Michael Waylon Lowe (born October 31, 1980) is an American mixed martial artist who most recently competed in the Lightweight division. A professional competitor since 2006, he has competed for the UFC, Bellator MMA, and the World Series of Fighting.

Amateur wrestling career
Lowe was a two-time state finalist and one-time state champion for Jefferson County High School in Dandridge, Tennessee before wrestling for the University of Findlay in Findlay, Ohio.  Lowe recorded 112 victories during his collegiate career.  He was the school's first NCAA national champion in any sport when he captured the 149 lbs national title in 2002.  He won two other NCAA Division II crowns, one at 149 lbs in 2003 and another at 165 lbs in 2004.  In 2004, he faced off with Shawn Silvis in the finals who also was a two-time national champion.  Lowe won the match 8-6 and also won the Outstanding Wrestling award for the tournament.  Lowe ranks 4th in career wins, 1st in season wins, 2nd in career takedowns, and 6th in season takedowns for the University of Findlay.  In 2013, he joined the advisory board for Wrestler Supply, an online e-commerce site for high-end wrestling gear.

Mixed martial arts career
Lowe's interest in MMA sparked while he was training at the Olympic Training Center in Colorado Springs, Colorado. He was only there to train in wrestling, but he had the opportunity to briefly speak with Matt Lindland. Lindland was so influential that Lowe flew out to Oregon to train with Lindland and Randy Couture.

| TASK SET |
• A. According to the Michael Lowe profile, in what weight class did Lowe win his 2004 NCAA Division II title?
• B. From the Michael Lowe profile, copy the passage that begins at the words "Michael Waylon Lowe" and stops after "Series of Fighting.".
The listing has no connection to the Michael Lowe profile.

| RECORDS SUPPLIED |
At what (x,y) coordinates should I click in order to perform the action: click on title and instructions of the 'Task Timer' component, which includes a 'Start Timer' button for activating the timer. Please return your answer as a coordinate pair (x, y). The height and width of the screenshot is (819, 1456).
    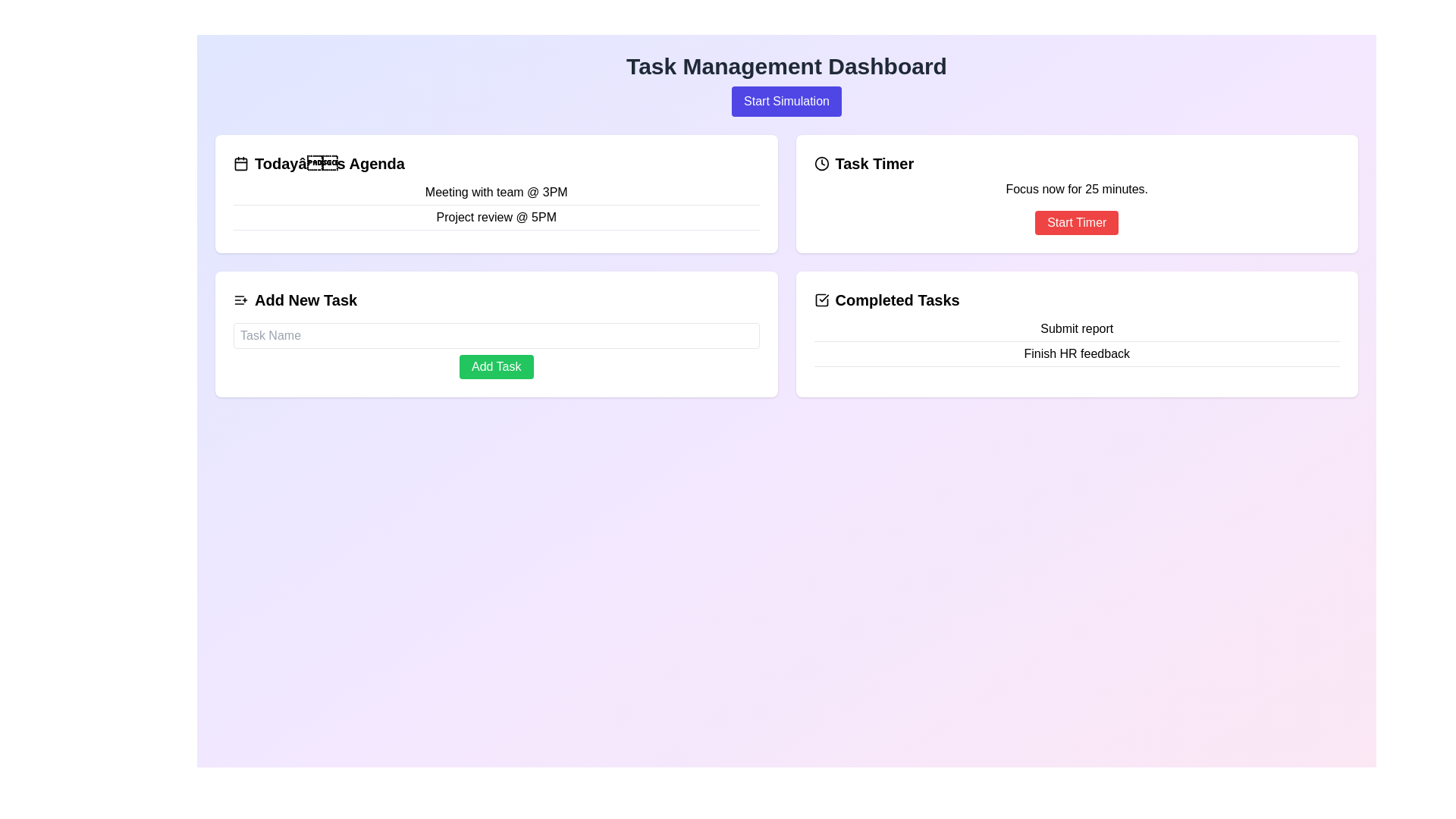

--

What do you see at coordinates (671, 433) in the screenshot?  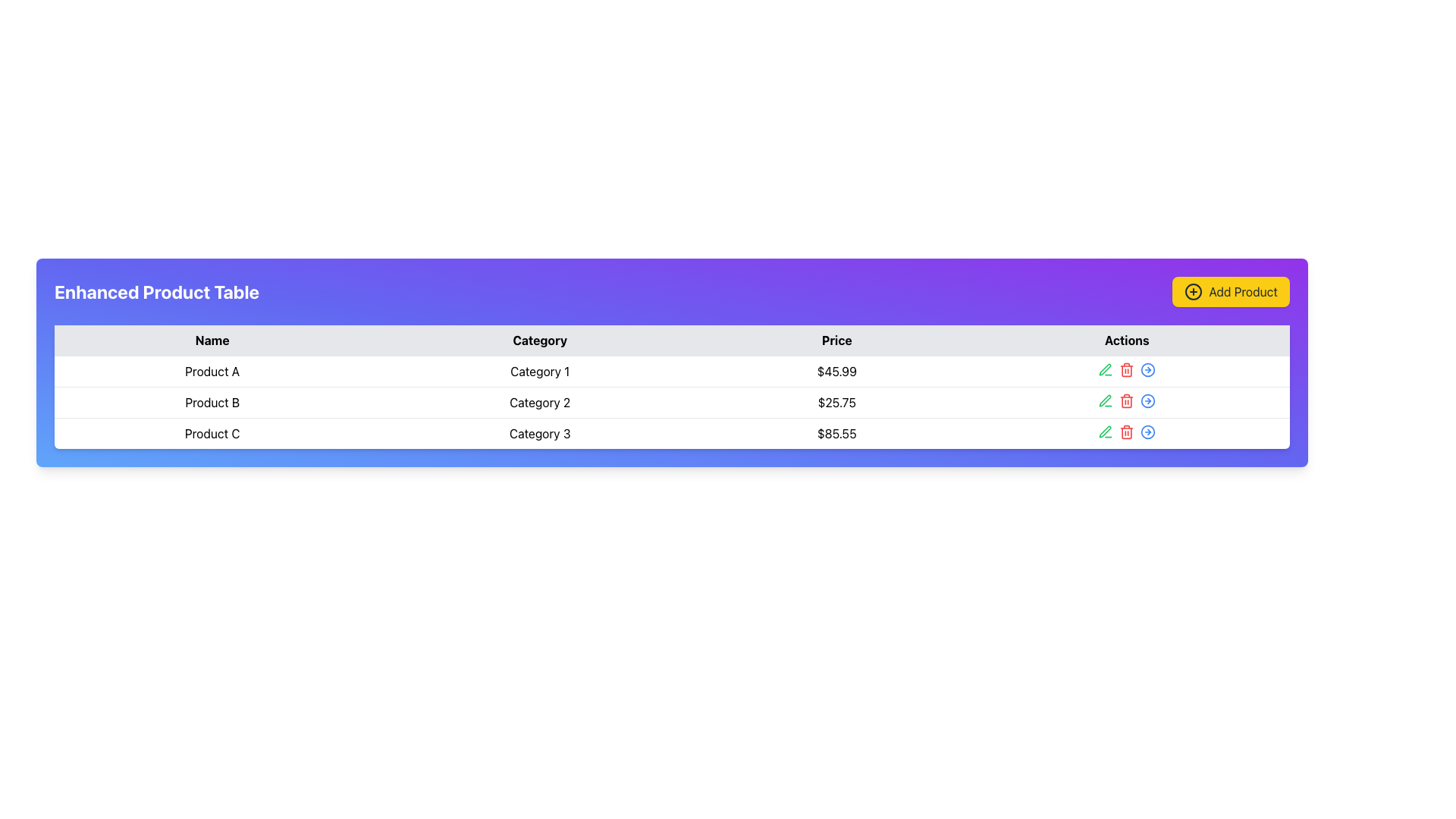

| ANSWERS TO THE EXERCISES |
• A. 165 lbs

• B.
Michael Waylon Lowe (born October 31, 1980) is an American mixed martial artist who most recently competed in the Lightweight division. A professional competitor since 2006, he has competed for the UFC, Bellator MMA, and the World Series of Fighting.